Die schwangere Lena erfährt zufällig, dass ihr Kardiologen-Gatte Martin sich außer Haus die Erotik holt, die ihm in der Ehe fehlt. Rolf lebt, von Frau und Tochter getrennt, in einer trostlosen Hochhauswohnung und will gerade zum Fest den harmonischen Schein für sich selbst wahren. Er klammert sich an die Prostituierte Mia. Als sie ihm lästig wird, wirft er Mia, die sich obendrein in größter Not befindet, aus der Wohnung. Auch für Mias Nachbarin Maria dreht sich alles um ihr Selbstbild als moralische Instanz, die in einem liederlichen Haus jeden Regelverstoß ahndet. Dabei verbaut die verwitwete Spanierin aus purer Frustation Mias Weg in ein selbstbestimmtes Leben. Judith wiederum führt ein heimliches Doppelleben. Als Sozialarbeiterin reibt sie sich Tag und Nacht für die sehr jungen Frauen – eine davon ist Mia – vom Straßenstrich auf. Nach Feierabend gibt sie sich im Hotel ganz besonderen Spielereien hin. Die aus Bulgarien zugewanderte Mia wiederum will lieber heute als morgen zurück zu ihrem Kind, doch die Schlinge der Zuhälter zieht sich immer enger um sie. Wer zahlt am Ende den höchsten Preis für ein Dasein zwischen Hoffnung und Selbsttäuschung?
Aus dem Ruder gelaufen
„Traumland“ ist von einer behutsamen Expressivität zwischen Drama und Groteske und schockiert doch in seiner Offenheit. Er zeigt, wozu Menschen fähig sind, die vor allem ihrer Autosuggestion folgen. Und wie diese aus dem Ruder laufen, wenn sie ihr Scheitern erahnen. In erschreckender Weise wird das an Maria deutlich. Das dezente Spiel der Almodovar-Muse Marisa Paredes fördert erschütternd zutage, wie die Migrantin eine Grande Dame mimt, obwohl sie nur eine alte einsame Frau ist. Nicht weniger berührend ist André Jung als Rolf. Man hat schon fast Sympathie für das arme Würstchen, wie er sich am Rande einer Sex-Dienstleistung um Mia sorgt. Doch bei der erstbesten Gelegenheit lässt er ungerührt den harschen Mittelklasse-Egoisten von der Kette. Auch die zunächst so larmoyante Kindfrau Mia offenbart schließlich Facetten, die ihr am Anfang niemand zugetraut hätte. Die 22-jährige Luna Zimić Mijović als Mia ist zweifellos die große Entdeckung dieses Films, der sich in der Vorauswahl für den Europäischen Filmpreis befindet.

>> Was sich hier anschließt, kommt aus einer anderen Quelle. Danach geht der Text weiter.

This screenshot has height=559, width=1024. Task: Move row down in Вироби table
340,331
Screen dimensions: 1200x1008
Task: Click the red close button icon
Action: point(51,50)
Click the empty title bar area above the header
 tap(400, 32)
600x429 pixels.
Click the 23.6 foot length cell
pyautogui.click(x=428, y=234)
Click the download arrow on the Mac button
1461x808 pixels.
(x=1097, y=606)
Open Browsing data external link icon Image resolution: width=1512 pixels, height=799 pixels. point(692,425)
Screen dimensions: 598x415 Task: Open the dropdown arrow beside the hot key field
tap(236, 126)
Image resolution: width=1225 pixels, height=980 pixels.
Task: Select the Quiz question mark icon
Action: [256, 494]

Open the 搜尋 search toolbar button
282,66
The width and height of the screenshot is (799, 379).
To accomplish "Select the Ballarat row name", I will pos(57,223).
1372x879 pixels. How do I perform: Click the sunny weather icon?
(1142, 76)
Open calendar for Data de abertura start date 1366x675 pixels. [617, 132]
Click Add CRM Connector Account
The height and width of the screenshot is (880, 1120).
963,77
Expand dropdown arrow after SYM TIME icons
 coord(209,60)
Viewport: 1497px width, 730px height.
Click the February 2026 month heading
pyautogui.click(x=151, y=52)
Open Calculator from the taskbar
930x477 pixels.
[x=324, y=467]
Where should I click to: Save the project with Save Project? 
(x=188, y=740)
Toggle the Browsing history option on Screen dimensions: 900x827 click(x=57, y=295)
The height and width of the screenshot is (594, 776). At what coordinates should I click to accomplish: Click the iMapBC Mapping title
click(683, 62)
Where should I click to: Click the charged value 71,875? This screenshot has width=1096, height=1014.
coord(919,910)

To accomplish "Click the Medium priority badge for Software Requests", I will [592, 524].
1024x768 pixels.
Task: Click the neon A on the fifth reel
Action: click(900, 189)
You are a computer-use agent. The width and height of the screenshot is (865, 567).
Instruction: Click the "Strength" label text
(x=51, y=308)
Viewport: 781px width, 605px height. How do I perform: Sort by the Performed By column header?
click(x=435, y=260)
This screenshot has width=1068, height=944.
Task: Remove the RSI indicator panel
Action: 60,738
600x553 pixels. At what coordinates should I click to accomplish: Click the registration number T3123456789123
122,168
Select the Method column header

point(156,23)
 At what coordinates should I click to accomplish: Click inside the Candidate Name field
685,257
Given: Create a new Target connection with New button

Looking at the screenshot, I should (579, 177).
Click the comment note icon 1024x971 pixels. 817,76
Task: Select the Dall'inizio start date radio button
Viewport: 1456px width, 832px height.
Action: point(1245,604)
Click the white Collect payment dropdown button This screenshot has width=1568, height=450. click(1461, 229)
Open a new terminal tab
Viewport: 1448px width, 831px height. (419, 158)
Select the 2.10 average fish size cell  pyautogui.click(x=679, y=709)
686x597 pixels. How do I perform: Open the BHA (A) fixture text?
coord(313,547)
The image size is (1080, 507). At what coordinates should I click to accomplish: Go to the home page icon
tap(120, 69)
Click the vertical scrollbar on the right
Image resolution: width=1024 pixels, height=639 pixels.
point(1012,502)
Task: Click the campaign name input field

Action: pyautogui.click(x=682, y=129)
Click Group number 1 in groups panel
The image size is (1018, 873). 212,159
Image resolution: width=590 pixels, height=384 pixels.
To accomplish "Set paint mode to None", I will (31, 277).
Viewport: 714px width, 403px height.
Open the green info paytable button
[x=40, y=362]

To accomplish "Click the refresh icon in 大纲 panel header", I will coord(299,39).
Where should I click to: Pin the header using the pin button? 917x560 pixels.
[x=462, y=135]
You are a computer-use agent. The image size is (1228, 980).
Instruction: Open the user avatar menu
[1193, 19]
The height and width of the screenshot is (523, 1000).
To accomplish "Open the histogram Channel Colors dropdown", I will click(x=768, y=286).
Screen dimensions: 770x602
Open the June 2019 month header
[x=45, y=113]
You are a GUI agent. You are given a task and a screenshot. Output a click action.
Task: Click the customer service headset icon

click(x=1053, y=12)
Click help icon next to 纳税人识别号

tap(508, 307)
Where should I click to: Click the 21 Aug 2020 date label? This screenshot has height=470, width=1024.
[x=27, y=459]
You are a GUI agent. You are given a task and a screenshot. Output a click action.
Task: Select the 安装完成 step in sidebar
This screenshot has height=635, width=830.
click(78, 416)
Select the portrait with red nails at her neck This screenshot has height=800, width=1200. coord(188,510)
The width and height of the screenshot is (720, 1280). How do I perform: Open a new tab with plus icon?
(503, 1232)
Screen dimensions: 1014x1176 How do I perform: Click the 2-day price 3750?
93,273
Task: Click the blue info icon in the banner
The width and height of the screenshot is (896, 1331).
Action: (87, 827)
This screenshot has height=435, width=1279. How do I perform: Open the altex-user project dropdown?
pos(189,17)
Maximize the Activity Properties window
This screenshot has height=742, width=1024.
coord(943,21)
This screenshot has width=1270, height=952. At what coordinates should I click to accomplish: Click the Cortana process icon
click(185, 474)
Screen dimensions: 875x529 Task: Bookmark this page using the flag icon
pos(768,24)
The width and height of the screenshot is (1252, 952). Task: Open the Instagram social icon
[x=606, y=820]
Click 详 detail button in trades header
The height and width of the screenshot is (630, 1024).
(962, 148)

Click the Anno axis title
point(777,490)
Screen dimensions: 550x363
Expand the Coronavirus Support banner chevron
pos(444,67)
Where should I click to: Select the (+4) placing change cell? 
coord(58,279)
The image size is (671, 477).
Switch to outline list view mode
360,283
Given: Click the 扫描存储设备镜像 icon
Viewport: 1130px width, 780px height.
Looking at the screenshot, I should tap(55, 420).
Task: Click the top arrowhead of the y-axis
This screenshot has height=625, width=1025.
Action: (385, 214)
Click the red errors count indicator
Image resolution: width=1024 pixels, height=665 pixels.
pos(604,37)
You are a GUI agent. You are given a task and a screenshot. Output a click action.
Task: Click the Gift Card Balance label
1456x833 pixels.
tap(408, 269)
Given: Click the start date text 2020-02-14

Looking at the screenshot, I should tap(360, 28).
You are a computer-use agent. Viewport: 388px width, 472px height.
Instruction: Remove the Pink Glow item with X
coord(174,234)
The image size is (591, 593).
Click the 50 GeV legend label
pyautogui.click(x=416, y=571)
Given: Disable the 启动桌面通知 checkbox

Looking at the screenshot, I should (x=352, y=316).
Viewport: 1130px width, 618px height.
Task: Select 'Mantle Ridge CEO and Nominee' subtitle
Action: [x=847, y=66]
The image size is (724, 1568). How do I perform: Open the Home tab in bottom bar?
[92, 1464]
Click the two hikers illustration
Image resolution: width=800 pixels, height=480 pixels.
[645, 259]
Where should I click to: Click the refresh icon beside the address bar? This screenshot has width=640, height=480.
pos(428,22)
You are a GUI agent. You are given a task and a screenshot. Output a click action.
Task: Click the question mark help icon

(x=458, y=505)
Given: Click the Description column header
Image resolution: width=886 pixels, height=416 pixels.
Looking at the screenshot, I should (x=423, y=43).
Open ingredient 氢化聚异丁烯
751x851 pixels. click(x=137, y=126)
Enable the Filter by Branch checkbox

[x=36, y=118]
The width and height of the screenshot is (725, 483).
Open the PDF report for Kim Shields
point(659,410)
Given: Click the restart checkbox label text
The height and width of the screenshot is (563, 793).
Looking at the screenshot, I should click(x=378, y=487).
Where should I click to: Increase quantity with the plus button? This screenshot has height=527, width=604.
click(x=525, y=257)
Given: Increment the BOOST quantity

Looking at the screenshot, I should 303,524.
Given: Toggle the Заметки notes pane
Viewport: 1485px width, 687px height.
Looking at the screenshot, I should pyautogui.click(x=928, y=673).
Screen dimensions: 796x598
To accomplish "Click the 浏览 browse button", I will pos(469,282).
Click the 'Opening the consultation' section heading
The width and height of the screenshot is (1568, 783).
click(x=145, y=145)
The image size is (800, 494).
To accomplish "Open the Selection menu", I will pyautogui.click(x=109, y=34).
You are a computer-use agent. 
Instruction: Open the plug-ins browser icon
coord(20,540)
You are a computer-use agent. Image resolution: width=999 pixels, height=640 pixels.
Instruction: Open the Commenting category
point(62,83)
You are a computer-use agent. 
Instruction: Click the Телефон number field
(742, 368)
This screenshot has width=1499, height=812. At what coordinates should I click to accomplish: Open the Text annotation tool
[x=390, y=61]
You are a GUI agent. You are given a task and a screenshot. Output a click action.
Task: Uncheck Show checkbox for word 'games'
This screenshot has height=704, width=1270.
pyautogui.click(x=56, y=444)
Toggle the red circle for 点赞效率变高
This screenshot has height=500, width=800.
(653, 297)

Doch ohne die herausragende Kamera- und Schnitttechnik würden die Leistungen dieses hochkarätigen Ensembles kaum in diesem Maße verfangen. So wie die Hauptfiguren stolpert auch der Zuschauer durch eine unwirklich anmutende Welt – nicht unwirklich schön, sondern schwer mit Auge und Herz zu durchdringen. Die meisten Szenen spielen in der Dämmerung oder nachts, weshalb das Auge selten Orientierungspunkte findet, sondern sich wie im Rausch durch die Zwischentöne treiben lässt. Bis irgendwann wieder das vertraute Hochhaus auftaucht und sich eine weitere Überraschung ankündigt. Als sollte diese Unübersichtlichkeit zeigen, wie die Fäden zwischen Menschen und Milieus manchmal unbemerkt zusammenlaufen. Dadurch zeigt sich am Ende umso deutlicher, wie abgeschottet die einzelnen Sphären sind und wer wirklich oben oder unten ist.
Info
Traumland (Schweiz 2014), Buch und Regie: Petra Volpe, Kamera: Judith Kaufmann, mit Luna Zimić Mijović, Marisa Paredes, André, Jung, Ursina Lardi, Bettina Stucky, Devid Striesow, Stefan Kurt u. a., 94 Minuten.